In 1967, Charles Kelman introduced phacoemulsification, which uses ultrasonic energy to emulsify the nucleus of the crystalline lens and remove cataracts by aspiration without a large incision. This method of surgery reduced the need for an extended hospital stay and made out-patient surgery the standard. Patients who undergo cataract surgery rarely complain of pain or discomfort during the procedure, although those who have topical anaesthesia, rather than peribulbar block anaesthesia, may experience some discomfort.

== Late 20th century ==
Ophthalmic viscosurgical devices (OVDs), which were introduced in 1972, facilitate the procedure and improve overall safety. An OVD is a viscoelastic solution, a gel-like substance used to maintain the shape of the eye at reduced pressure as well as to protect the inside structure and tissues of the eye without interfering with the operation.

In 1980, D.M. Colvard made the cataract incision in the sclera, which limited induced astigmatism. In the early 1980s, Danièle Aron-Rosa and colleagues introduced the neodymium-doped yttrium aluminum garnet laser (Nd:YAG laser) for posterior capsulotomy. In 1985, Thomas Mazzocco developed and implanted the first foldable IOL. Graham Barrett and associates pioneered the use of silicone, acrylic, and hydrogel lenses.

According to Cionni et al (2006), Kimiya Shimizu began removing cataracts using topical anaesthesia in the late 1980s, though Davis (2016) attributes the introduction of topical anaesthetics to R.A. Fischman in 1993. In 1987, Blumenthal and Moissiev described the use of a reduced incision size for ECCE. They used a 6.5 to 7 mm straight scleral tunnel incision 2 mm behind the limbus with two side ports.

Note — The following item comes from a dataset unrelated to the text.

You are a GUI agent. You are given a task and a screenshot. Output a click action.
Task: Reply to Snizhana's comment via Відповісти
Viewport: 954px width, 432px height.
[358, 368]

In 1989, M. McFarland introduced a self-sealing incision architecture; in 1990, S.L.Pallin described a chevron-shaped incision that minimized the risk of induced astigmatism; in 1991, J.A. Singer described the frown incision, in which the ends curve away from the limbus, similarly reducing astigmatism. Toric IOLs were introduced in 1992 and are used worldwide to correct corneal astigmatism during cataract surgery; they have been approved by the FDA since 1998. Also in the late 1990s, optical biometry based on partial coherence infrared interferometry was introduced: this technique improves visual resolution, offers much greater precision, and is much quicker and more comfortable than ultrasound.

== 21st century ==

According to surveys of members of the American Society of Cataract and Refractive Surgery, approximately 2.85 million cataract procedures were performed in the United States throughout 2004, while 2.79 million operations were executed in 2005. In 2009, Praputsorn Kosakarn described a method for manual fragmentation of the lens, called "double-nylon loop", which consists in splitting the lens into three pieces for extraction, allowing a smaller, sutureless incision of 4.0 to 5.0 mm, and requires implantation of a foldable IOL. This technique uses less expensive instruments and is suitable for use in developing countries.

As of 2013, medical staffs had access to instruments that use infrared swept-source optical coherence tomography (SS-OCT), a non-invasive, high-speed method that can penetrate dense cataracts and collects thousands of scans per second, with the ultimate goal of generating high-resolution data in 2D or 3D. As of 2021, approximately four million cataract procedures take place annually in the U.S. and nearly 28 million worldwide, a large proportion of which are performed in India; that is about 75,000 procedures per day globally.